The Vietnamese Voice just wants the voice that is safe and present a good image of Vietnam. Fuck you all. Fuck your lip services. Fuck your careful submission. Why don’t you just go to Humans of Vietnam and get a story of a humane fisherman instead? A hard working one who strives and have hope for future and happy in simplicity due to his big ignorance about what is going on? You need to represent Vietnam in that Amazon thing, and you want it as your plan.
Expectations killed me. I poured my heart to you and you just reject it like that. It broke my hope and my self-esteem at a time when it very low, as you can see from my submission.
Enthusiastic? I hate that word very much by the way. It makes me feel worthless than ever. Because I don’t write it for you in beginning, “praising” it as “enthusiastic” is like denying an ince-cream from a child.
“Oh sister are you thirsty? I have an ice-cream.
Thanks but no thanks babe”
Maybe I am just not suitable. Haiz. I don’t know. Just another rejection in a fragile period that makes me worse off than necessary.
I have two choices though
1. Die in this and never submit anything in the future.
2. See it just as it is – When sb is not suitable, it is not chosen, and it should not hinder why I choose to craft writing, which is more about expression and reflection. Any thing like this is just icing on a cake. Without icing, I still have the cake. The icing is decoration and never the essence of it.

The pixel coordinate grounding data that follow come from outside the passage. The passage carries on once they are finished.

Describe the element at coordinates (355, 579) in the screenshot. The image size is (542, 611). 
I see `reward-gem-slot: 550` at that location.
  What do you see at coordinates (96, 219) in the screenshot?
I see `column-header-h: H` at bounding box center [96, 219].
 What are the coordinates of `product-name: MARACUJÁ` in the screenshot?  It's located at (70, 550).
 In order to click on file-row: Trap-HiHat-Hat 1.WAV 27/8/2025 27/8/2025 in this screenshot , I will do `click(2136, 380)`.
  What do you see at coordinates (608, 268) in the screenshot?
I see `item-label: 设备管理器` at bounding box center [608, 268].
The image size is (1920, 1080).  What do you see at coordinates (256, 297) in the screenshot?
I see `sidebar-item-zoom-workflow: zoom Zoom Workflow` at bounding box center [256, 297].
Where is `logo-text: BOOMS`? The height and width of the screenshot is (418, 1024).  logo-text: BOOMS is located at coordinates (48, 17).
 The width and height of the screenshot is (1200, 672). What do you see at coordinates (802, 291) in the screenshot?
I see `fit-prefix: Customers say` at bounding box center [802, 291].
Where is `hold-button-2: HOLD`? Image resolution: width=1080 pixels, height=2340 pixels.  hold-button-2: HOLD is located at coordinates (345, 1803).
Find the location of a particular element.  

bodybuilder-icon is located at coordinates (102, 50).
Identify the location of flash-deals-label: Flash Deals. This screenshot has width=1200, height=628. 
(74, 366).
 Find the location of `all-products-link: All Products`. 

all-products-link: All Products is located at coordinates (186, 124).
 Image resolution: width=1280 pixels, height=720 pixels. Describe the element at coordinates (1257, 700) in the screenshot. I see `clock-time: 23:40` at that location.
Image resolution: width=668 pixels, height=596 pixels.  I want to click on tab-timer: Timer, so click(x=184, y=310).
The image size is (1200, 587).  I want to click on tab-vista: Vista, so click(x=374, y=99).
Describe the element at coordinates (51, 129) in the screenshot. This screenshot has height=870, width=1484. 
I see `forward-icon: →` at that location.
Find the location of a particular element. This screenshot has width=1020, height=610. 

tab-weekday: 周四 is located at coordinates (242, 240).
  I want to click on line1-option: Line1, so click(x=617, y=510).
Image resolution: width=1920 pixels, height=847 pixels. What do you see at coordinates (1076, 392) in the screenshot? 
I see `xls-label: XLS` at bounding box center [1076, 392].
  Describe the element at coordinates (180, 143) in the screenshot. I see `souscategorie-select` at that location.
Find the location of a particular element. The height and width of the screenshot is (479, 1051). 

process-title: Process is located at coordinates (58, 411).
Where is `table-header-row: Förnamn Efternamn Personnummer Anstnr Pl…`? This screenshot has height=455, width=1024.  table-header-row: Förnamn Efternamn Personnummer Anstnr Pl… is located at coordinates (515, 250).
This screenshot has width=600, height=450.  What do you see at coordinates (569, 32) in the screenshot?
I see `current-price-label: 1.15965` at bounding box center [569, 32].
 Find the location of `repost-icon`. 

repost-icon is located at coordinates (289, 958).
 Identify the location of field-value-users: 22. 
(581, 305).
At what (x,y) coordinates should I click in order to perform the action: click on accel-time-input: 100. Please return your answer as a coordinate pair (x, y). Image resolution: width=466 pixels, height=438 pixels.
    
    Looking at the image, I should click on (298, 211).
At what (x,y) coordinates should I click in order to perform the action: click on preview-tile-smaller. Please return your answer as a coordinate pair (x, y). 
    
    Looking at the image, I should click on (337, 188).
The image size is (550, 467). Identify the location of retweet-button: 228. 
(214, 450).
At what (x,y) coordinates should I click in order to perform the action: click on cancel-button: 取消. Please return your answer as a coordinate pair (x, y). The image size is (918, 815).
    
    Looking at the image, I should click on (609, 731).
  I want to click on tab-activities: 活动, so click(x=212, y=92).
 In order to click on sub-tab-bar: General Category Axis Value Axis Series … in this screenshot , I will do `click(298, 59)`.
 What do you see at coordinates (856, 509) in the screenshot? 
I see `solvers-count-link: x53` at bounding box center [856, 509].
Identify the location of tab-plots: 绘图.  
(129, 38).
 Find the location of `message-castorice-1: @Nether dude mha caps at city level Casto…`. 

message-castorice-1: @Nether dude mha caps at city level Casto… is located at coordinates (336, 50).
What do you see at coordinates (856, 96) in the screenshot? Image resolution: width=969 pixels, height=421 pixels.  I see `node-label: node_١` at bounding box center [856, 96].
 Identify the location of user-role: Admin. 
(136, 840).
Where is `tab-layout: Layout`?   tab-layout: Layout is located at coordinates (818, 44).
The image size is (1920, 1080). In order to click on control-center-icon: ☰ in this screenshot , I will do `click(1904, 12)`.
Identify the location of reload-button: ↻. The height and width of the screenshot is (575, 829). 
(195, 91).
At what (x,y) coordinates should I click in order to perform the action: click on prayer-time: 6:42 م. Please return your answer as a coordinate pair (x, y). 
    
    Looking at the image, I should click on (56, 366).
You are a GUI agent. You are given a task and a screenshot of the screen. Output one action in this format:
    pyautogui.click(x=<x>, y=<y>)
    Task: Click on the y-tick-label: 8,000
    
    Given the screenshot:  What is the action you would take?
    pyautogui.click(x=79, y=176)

And what’s good? I can always better my writing and connect with writers, both widely and deeply if I want to. I will learn from them for the better.
So I decided to pump swear words to them and….
“In the mean time, it healthy and worth doing to support the growth of any meaningful work”
Maybe the only meaningful work today is complaining, as everyday =)))
COMPLAINING, COMPLAINING, COMPLAINING. U get it? Because the world has enough of positivity, right? So to balance, I decide to taint this beautiful earth with my complaints.
As human beings, we are taught to “not take things personally“. I get it. But do you know that it is damn hard to do so, because we are taught to be less human, we should do things from our hearts, but when bad things happen, do not take things personally.
We are taught to think strong and behave strong. Damn it.